C’est précisément à ce niveau qu’on peut faire appel à la lecture syntaxique des clauses constitutionnelles de primauté. En effet, dans la pratique de la justice constitutionnelle et administrative, le juge constitutionnel ou le juge administratif a souvent analysé et regardé les normes du droit international reçues dans l’ordre juridique interne non pas comme du droit interne mais comme du droit international. C’est d’ailleurs en les regardant comme des normes du droit international que le juge justifie la logique du contrôle de conventionnalité a posteriori des normes internes et vérifie la conformité du contenu des révisions constitutionnelles aux engagements internationaux de l’Etat déjà ratifiés et insérés dans l’ordre juridique interne. Aussi, dans les situations où des actes étatiques internes sont conformes au droit interne et contraires aux engagements internationaux ratifiés et liant l’Etat, lorsque des justiciables invoquent l’illégalité de ces derniers devant le juge étatique, il y a dans l’opération psychologique du juge une distinction intellectuelle dans l’analyse qui tend à considérer ces accords et traités ratifiés et reçus dans l’ordre interne non pas comme du droit interne mais comme du droit international. C’est à ce titre, et suivant la logique de la primauté du droit international que le juge ordonnera l’annulation de ces actes internes non conformes auxdits accords internationaux.

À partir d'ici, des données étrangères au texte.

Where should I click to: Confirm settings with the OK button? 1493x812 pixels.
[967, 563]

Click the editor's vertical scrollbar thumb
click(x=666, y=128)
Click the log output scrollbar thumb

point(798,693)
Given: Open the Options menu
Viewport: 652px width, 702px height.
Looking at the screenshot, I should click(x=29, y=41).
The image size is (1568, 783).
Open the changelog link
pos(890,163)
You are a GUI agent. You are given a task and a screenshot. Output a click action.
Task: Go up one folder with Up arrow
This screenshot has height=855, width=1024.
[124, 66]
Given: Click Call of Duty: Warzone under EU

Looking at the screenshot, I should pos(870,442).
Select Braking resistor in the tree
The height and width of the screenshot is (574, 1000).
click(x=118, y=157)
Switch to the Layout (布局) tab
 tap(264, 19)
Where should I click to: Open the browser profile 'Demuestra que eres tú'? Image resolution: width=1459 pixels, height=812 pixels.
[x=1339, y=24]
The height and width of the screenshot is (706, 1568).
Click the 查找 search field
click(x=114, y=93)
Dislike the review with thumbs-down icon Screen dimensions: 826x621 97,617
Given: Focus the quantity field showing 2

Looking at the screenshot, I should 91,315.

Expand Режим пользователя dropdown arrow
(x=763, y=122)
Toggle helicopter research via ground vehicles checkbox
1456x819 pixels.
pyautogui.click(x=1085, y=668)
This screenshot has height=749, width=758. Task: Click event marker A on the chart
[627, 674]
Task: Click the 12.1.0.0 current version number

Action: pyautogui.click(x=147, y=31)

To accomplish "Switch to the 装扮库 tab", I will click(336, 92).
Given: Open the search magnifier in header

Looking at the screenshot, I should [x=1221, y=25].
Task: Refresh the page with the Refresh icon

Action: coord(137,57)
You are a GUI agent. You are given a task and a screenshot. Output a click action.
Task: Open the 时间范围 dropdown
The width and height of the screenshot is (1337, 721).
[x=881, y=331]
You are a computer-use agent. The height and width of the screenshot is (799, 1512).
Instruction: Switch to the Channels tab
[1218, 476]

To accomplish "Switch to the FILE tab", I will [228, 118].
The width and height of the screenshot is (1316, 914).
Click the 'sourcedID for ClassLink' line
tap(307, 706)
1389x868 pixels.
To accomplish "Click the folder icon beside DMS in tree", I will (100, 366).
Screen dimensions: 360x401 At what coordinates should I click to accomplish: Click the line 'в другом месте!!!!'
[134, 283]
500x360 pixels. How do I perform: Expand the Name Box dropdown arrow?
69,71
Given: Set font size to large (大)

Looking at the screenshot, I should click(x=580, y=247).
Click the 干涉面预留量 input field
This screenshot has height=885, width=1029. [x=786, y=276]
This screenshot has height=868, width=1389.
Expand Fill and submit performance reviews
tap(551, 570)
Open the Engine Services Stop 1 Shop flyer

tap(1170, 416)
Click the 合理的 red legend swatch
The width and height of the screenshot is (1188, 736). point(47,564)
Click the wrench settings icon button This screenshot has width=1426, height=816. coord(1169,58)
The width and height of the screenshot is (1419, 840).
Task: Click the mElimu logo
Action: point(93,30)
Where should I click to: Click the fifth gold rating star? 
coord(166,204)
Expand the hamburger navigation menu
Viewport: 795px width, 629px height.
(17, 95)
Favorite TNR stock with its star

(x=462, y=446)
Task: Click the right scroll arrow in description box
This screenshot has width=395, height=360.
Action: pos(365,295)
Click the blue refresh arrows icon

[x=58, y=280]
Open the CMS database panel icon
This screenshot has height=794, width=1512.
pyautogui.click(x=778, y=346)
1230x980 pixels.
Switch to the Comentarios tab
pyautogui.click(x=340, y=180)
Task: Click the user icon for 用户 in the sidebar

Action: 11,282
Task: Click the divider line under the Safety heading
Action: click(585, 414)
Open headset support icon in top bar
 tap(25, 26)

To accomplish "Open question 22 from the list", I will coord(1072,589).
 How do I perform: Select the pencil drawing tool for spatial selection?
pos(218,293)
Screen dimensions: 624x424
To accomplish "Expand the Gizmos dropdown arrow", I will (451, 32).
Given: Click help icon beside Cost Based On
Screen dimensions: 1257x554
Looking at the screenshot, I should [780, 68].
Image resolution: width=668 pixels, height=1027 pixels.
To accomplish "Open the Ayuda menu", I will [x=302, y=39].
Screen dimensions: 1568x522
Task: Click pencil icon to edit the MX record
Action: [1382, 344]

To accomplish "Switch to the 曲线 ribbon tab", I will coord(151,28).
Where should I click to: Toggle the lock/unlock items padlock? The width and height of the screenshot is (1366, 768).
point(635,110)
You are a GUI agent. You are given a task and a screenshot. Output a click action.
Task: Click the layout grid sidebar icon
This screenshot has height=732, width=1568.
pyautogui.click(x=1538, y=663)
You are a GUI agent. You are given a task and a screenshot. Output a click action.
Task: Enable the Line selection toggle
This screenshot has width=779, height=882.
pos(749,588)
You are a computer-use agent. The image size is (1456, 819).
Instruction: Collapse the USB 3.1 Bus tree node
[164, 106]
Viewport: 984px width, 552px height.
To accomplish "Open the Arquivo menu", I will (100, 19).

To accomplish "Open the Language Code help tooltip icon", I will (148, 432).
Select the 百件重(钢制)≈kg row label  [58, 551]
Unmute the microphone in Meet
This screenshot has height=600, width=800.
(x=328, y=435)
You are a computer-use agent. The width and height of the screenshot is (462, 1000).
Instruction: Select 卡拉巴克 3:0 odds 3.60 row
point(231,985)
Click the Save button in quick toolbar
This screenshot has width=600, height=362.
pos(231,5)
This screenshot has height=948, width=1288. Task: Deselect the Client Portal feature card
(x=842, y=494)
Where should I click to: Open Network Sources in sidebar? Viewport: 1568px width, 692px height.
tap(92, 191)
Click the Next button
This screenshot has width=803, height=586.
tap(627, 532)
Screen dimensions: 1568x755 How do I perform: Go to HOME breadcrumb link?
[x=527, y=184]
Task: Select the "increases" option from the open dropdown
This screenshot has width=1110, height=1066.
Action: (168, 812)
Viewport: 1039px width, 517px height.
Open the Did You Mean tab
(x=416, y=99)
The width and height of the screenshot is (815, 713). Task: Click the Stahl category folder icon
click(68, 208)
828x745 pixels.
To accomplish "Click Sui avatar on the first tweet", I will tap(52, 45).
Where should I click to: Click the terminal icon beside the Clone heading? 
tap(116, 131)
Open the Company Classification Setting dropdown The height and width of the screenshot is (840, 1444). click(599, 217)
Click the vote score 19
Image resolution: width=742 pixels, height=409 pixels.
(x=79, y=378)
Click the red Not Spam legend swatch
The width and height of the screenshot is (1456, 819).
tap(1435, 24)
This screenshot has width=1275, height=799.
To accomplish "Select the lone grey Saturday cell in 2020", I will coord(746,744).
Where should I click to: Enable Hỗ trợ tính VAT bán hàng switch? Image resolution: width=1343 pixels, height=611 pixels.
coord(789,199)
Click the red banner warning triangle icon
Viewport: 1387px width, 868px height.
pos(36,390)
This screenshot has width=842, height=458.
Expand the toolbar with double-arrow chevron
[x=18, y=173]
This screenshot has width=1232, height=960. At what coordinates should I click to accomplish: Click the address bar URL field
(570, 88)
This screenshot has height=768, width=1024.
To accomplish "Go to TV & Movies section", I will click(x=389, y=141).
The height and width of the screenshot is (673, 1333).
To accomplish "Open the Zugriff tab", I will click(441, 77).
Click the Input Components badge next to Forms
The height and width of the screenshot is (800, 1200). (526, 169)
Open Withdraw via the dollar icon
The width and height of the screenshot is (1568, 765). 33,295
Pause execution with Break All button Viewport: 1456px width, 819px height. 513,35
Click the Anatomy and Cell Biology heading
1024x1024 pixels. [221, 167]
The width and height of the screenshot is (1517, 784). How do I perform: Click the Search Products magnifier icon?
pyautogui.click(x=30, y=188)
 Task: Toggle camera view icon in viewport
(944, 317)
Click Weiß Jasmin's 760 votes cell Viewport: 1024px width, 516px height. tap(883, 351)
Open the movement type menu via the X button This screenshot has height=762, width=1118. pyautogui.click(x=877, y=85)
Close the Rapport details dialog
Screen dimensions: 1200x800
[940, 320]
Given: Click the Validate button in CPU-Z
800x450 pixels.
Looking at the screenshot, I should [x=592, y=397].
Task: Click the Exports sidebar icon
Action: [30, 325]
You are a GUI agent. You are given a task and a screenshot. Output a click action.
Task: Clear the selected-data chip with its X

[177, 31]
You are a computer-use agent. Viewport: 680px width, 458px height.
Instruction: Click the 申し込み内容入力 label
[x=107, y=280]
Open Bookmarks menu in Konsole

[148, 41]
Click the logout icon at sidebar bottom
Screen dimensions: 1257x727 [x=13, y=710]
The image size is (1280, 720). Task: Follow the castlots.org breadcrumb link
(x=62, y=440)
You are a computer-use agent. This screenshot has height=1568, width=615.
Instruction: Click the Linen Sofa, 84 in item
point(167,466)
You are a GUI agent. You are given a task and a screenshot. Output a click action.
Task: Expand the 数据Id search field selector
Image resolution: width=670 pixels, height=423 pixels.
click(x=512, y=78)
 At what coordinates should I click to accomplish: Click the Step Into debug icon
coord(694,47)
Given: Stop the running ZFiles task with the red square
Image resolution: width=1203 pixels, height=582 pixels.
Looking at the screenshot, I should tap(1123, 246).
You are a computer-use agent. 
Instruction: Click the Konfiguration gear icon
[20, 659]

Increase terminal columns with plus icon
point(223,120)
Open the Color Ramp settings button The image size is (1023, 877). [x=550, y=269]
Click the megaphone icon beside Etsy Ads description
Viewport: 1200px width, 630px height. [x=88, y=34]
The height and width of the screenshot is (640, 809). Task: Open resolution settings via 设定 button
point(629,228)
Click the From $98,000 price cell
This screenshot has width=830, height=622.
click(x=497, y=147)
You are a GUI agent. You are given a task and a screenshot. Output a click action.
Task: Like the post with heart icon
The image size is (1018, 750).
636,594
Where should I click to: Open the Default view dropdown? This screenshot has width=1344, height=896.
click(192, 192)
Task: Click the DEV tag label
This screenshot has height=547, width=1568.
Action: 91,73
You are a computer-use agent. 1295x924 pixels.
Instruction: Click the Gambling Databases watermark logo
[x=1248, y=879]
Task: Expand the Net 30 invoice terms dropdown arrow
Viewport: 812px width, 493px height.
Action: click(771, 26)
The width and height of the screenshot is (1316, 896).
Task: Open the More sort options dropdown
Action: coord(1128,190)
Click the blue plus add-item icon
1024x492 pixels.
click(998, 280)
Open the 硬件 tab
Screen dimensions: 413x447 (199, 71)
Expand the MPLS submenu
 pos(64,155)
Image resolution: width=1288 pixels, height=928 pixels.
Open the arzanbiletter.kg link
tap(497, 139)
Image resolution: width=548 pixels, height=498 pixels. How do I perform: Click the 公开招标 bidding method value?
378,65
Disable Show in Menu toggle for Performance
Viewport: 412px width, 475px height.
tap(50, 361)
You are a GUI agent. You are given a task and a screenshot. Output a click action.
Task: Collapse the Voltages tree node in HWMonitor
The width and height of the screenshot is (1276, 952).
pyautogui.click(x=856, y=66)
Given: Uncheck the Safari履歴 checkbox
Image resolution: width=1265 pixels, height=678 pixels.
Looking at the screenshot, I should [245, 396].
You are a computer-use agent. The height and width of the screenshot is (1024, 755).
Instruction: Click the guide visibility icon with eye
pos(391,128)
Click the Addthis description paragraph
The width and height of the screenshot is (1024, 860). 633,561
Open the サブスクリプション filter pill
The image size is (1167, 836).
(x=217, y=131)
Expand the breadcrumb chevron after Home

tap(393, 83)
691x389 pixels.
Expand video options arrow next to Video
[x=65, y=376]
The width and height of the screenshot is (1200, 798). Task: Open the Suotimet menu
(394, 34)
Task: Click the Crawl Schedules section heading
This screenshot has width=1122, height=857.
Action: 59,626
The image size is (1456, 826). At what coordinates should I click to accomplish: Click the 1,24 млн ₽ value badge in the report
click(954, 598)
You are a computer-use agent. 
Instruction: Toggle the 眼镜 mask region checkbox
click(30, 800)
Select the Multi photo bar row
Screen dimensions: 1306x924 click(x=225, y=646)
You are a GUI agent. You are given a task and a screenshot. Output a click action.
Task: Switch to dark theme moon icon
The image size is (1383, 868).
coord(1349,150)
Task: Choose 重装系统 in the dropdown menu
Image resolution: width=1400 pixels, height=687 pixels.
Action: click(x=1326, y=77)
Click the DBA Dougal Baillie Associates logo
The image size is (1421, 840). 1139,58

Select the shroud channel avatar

Le communicant conclut en soulignant que la transposition des règles du droit international ne crée pas une « dénaturation » desdites règles mais instaure une cohabitation ou une juxtaposition des deux ordres juridiques (droit international et droit interne) dans une unité « systémique » qui est le système interne. Le droit interne dans son rapport au droit international transposé, génère ainsi en son sein une pluralité d’ordres juridiques dont au moins le dualisme.
Le deuxième panel présidé par le professeur DJIBRIHINA OUEDRAOGO a vu l’intervention du Dr YOUGBARE Robert sur la question du principe d’égalité en droit administratif au prisme des incitations à la performance dans la fonction publique.

Le juge Gnanou KARFO, lui a saisi l’occasion d’interroger la carrière de l’enseignant chercheur dans l’espace CAMES : cas du CTS science juridique et politique.
C’est un double regard projeté sur la carrière de l’enseignant chercheur au Burkina Faso. Le premier regard étant orienté sur le droit national, en l’occurrence le droit de la fonction publique. Le second étant tourné vers le droit transnational, en l’occurrence le droit CAMES.
La journée d’hommage a pris fin à 12h30mn.Le comité d’organisation présidé par le professeur Abdoulaye SOMA himself a précisé que l’ensemble des réflexions sera publié sous forme de mélange en hommage aux illustres professeurs admis à la retraite : professeur YONABA et professeur BA.